-- Given instruction --
Reproduce the data word for word from the line with "in top banner" to the line with "pyautogui.click(x=1034, y=21)", including both of those lines, and omit the pictures.

-- Data for this task --
****************************************
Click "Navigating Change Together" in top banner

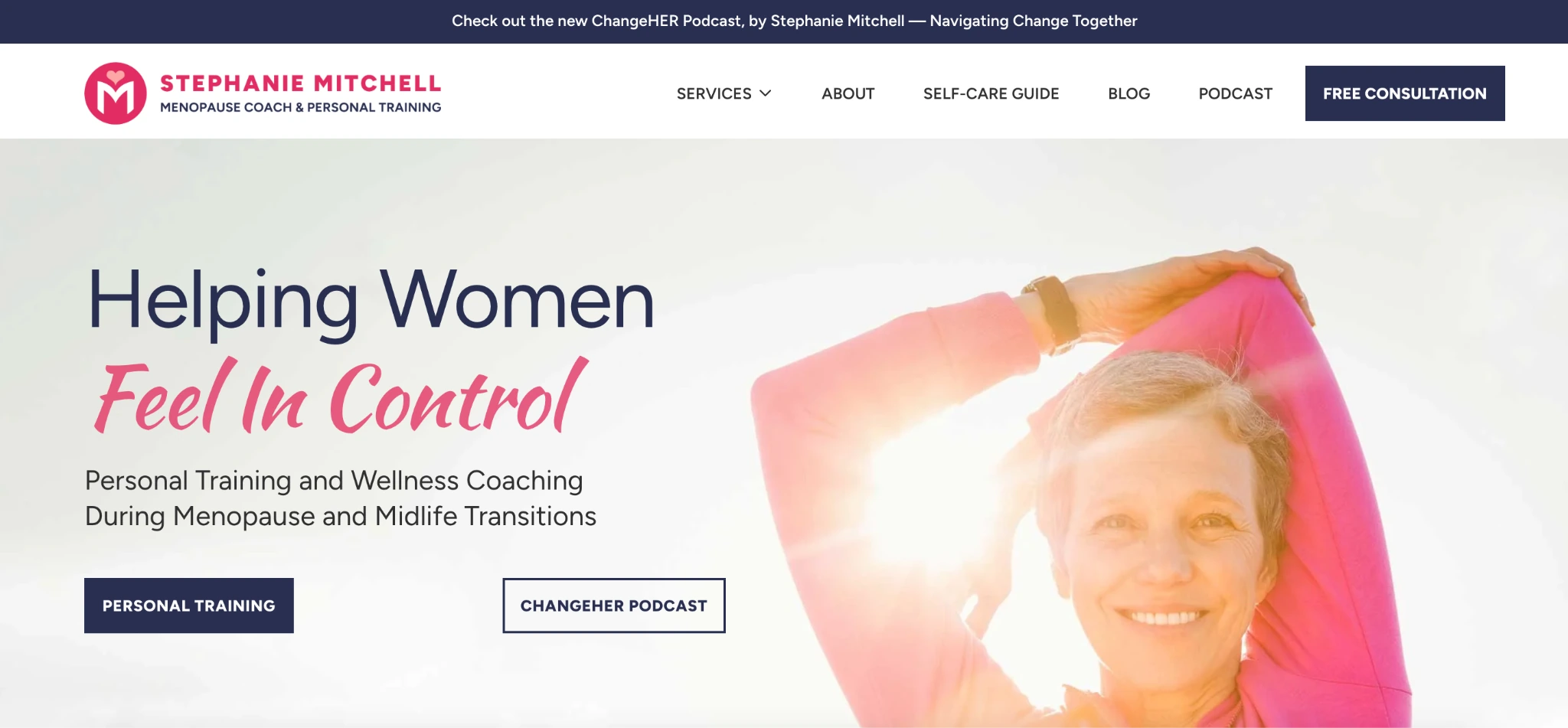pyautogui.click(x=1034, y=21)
****************************************
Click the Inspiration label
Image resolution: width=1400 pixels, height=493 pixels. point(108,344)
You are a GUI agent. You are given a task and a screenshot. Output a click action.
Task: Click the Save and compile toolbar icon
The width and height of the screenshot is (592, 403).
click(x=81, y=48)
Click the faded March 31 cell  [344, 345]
****************************************
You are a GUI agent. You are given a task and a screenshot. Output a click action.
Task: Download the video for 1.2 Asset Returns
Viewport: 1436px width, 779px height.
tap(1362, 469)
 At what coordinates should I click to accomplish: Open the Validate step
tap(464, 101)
****************************************
-- Written reply --
Click "Navigating Change Together" in top banner

pyautogui.click(x=1034, y=21)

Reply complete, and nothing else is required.